Aims: To compare post-operative pain following 25 and 20 gauge vitrectomy in the first week following surgery.
Methods: A pilot randomized controlled trial with patients masked to the treatment allocation. Post-operative pain was assessed using both visual scale and verbal pain scores for one week following surgery. Additional data collected included intraocular pressure, time taken to perform the surgical procedure, per-operative and post-operative complications and dropout rates.

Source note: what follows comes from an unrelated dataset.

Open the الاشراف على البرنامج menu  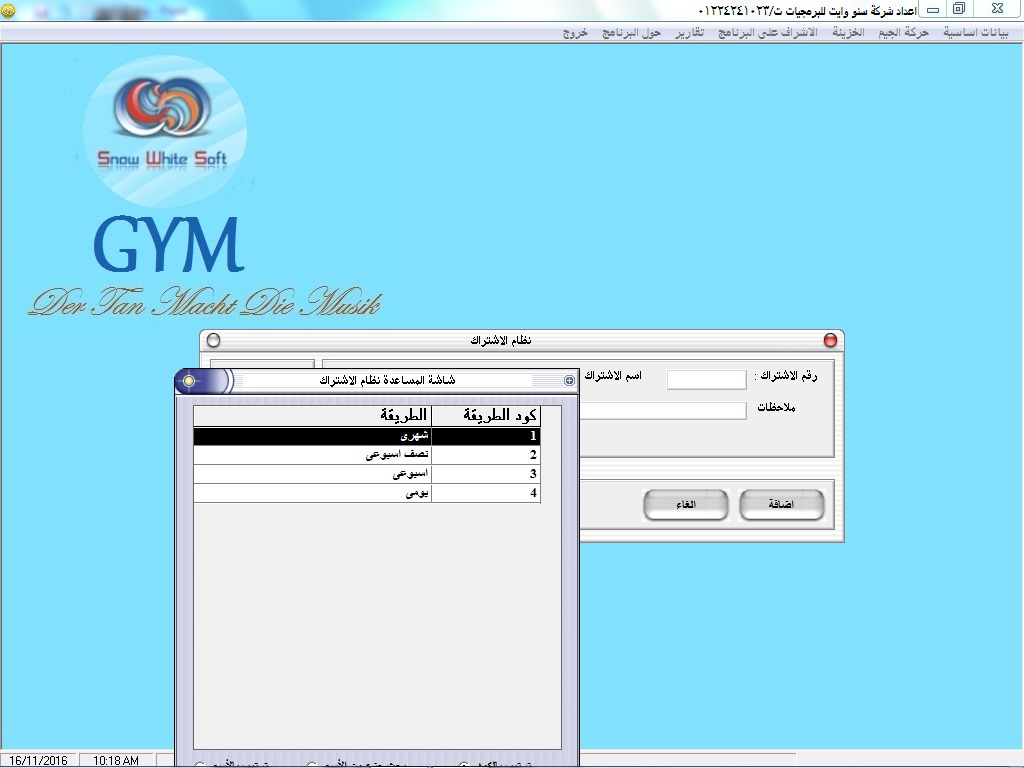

Results: 40 patients were recruited for the study, 21 randomised to 20G vitrectomy and 19 to 25G. In the first 12 hours following surgery, presence of significant post-operative pain (defined as >1cm on the visual analogue scale) was similar in both 20G (50%) and 25G(53%) patients. In the first week following surgery, 38 of the 527 scores (7.2%) were >1cm (median 2.1, IQR (1.3,3)), however there was evidence that ‘significant pain’ was experienced more commonly in the 20G group. There was no statistical difference in the time taken to complete the surgical procedure, however in the 25G group the time from first incision to the start of vitrectomy was significantly shorter (p= 0.043) and in the 20G group the time taken to complete the vitrectomy was quicker (p=0.047). Post-operative hypotony (IOP <6mmHg) was observed in 25% of patients in the 25G group. No patients required additional surgery for hypotony.
Conclusion: There was evidence that 25G resulted in less patient discomfort, however pain was not a prominent feature in either group. We failed to find a significant advantage in 25G for patients or surgeons.